Edwards openly wondered, during that visit, if his purpose at BYU was to win championships or be a leader. For Sikahema, the answer was clear. Edwards’ true purpose was to fill both roles because of how his example molded his own life.
“He started from scratch with a lot of us,” Sikahema said. “Whatever you were, whatever station in life you were in, whatever your ability or lack of ability – he just started from where you were and helped you see yourself in a different way and for much more than what you ever expected.”
5. Edwards empowered those around him
During his tenure as BYU President — and long after he moved on from that position — Jeffrey R. Holland and his wife Patricia regularly had dinner with LaVell and Patti Edwards. They often talked about BYU football during these dinners and, one time, Holland inquired about Edwards’ sideline demeanor. He famously stood there with a stoic frown, with his arms folded, rarely showing emotion regardless of what happened on the field.

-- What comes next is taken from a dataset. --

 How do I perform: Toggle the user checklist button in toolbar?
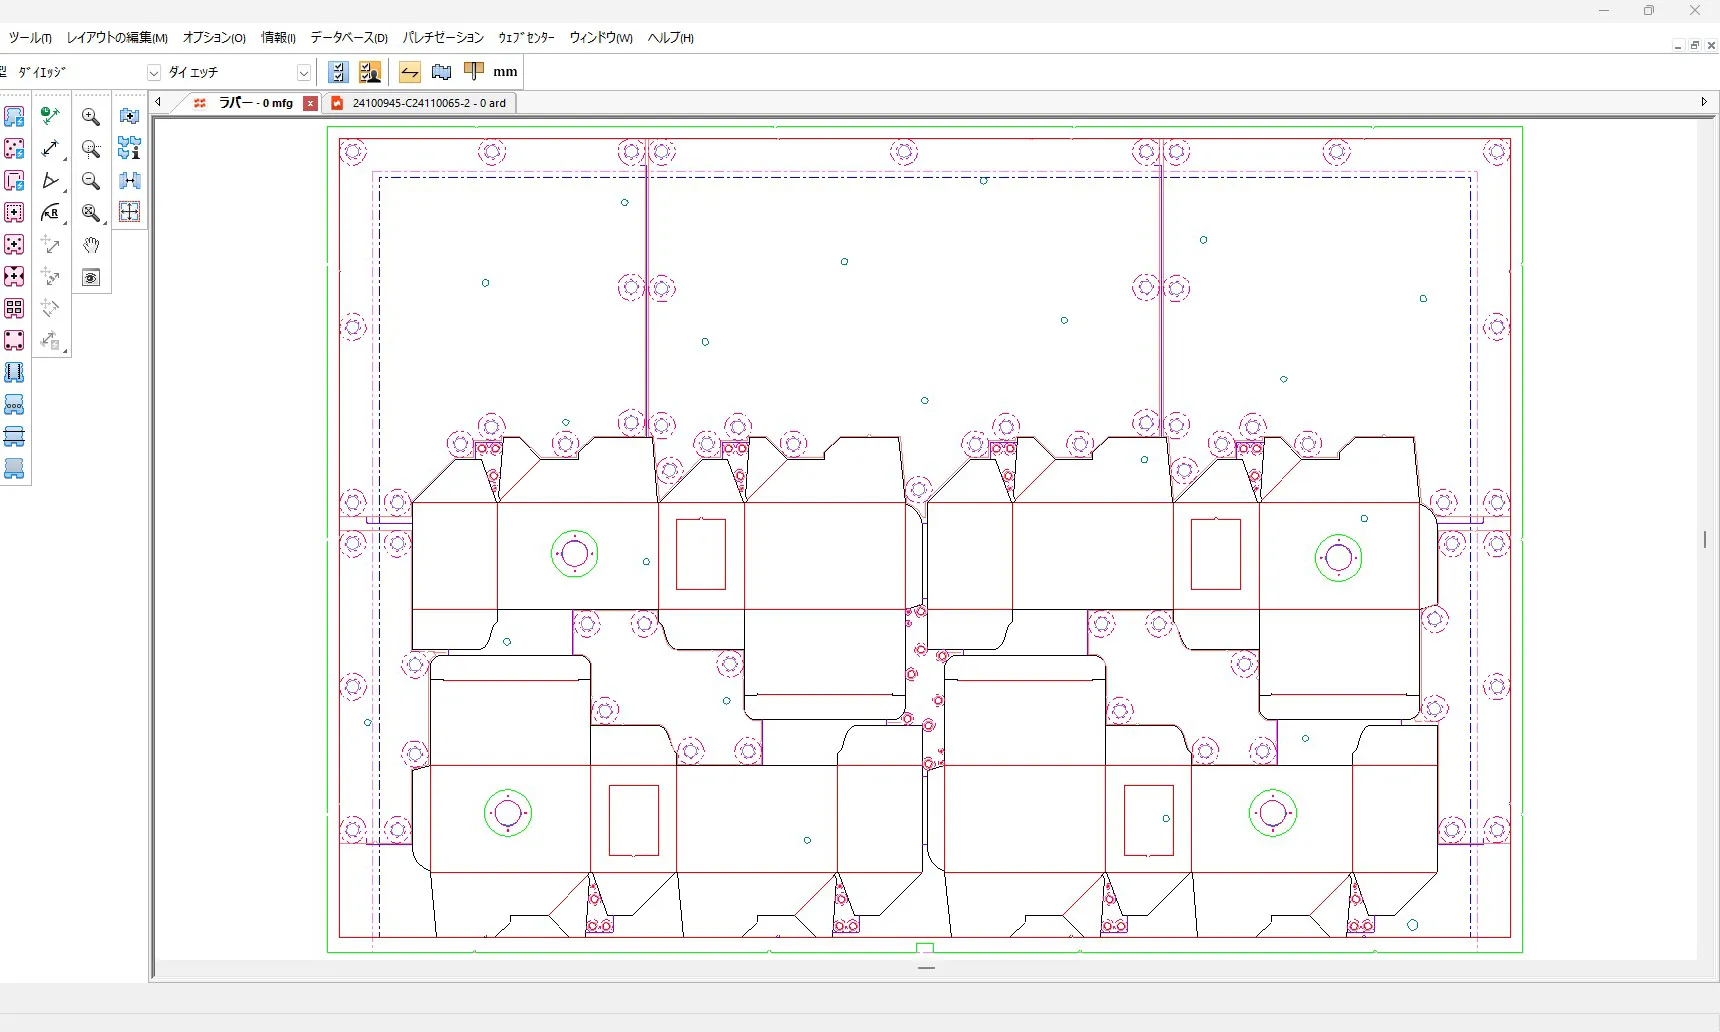tap(370, 72)
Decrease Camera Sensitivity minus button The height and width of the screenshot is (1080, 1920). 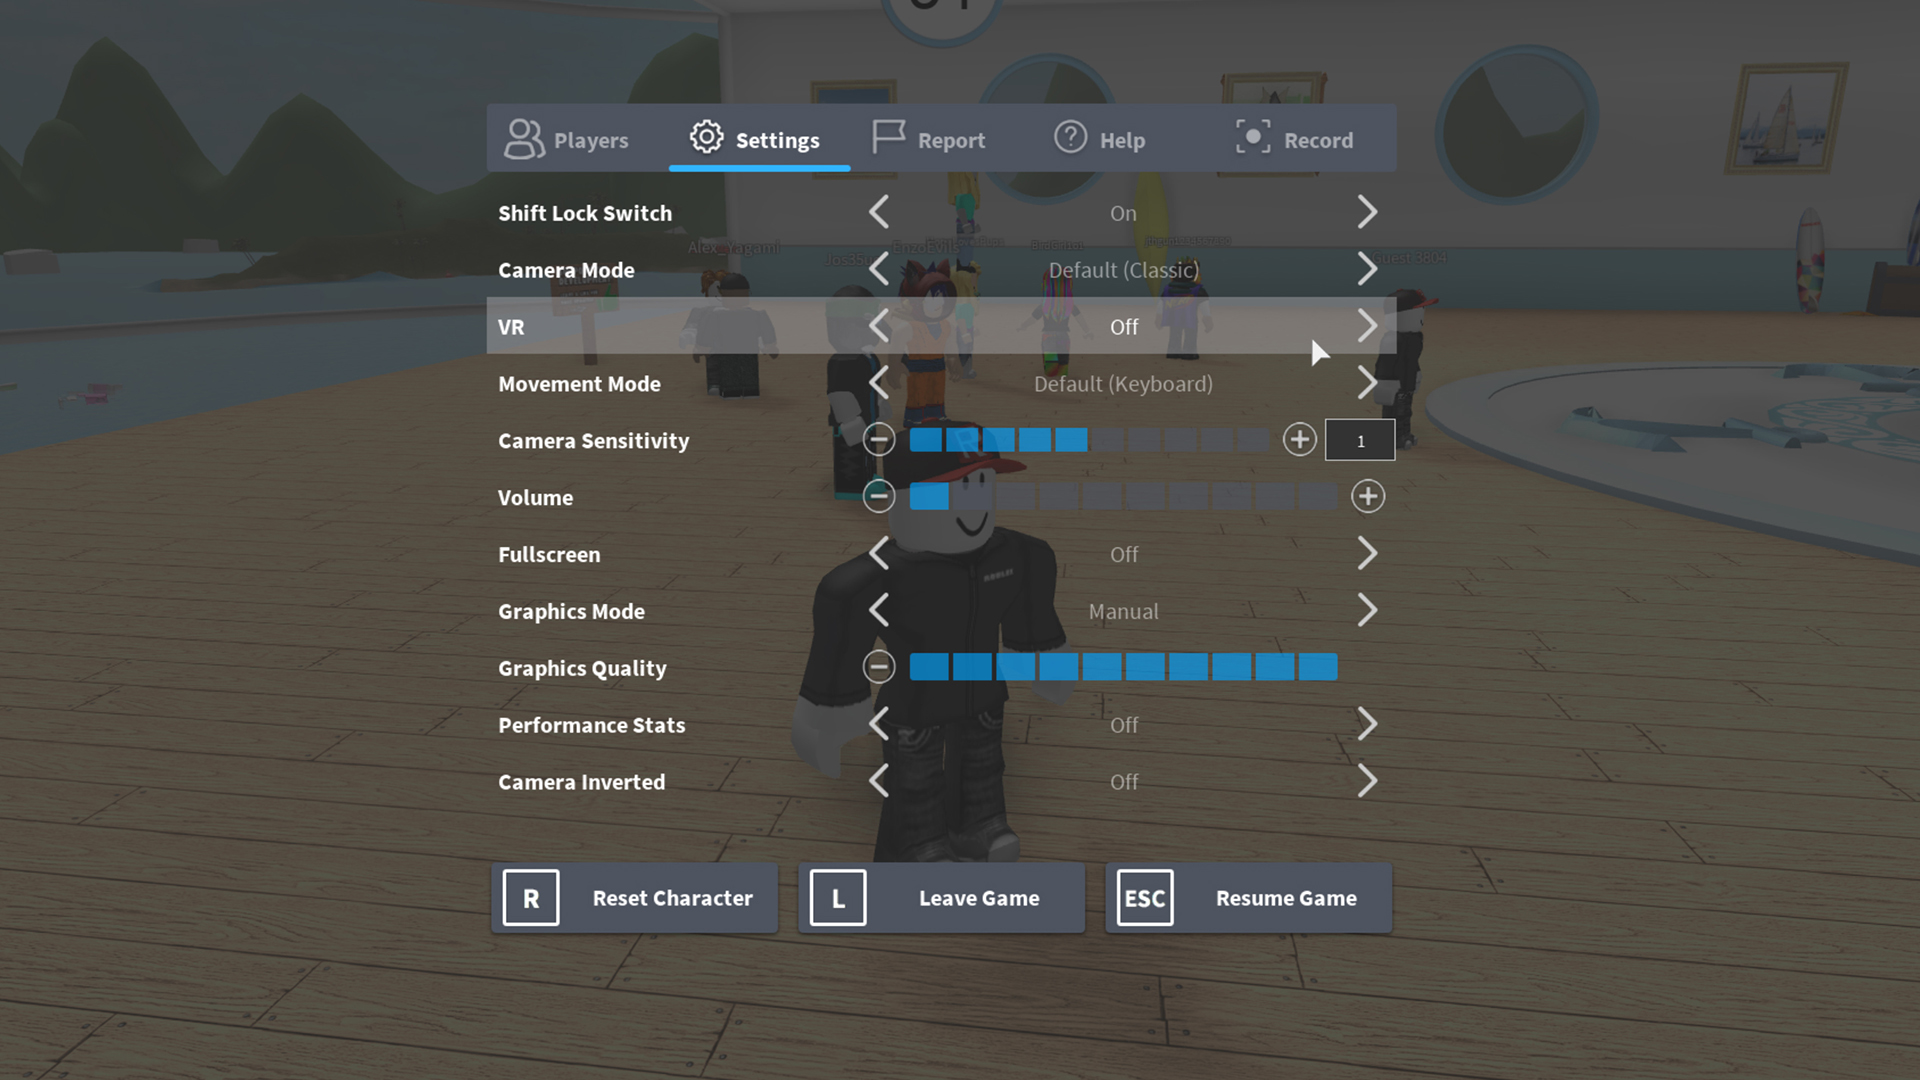(x=880, y=440)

Holland jokingly wondered why Edwards didn’t jump up and down, kick over a barrel or do something to show he was watching the same game as the fans. Edwards told him that he decided long ago to coach football the way he tried to serve as a bishop in the LDS Church. For him, that meant trusting those who worked with him to assume certain responsibilities and letting them flourish in those capacities.
It allowed Edwards to bring in players and assistant coaches who elevated BYU football to a national power. He deflected credit away from himself and towards them, even as he changed football history.
“He never saw his job description as ‘take all the credit for everything that works,’” Holland said. “He saw his job description as ‘get the best you possibly can out of everyone around you.’ And he did that as well as any leader I have ever known.”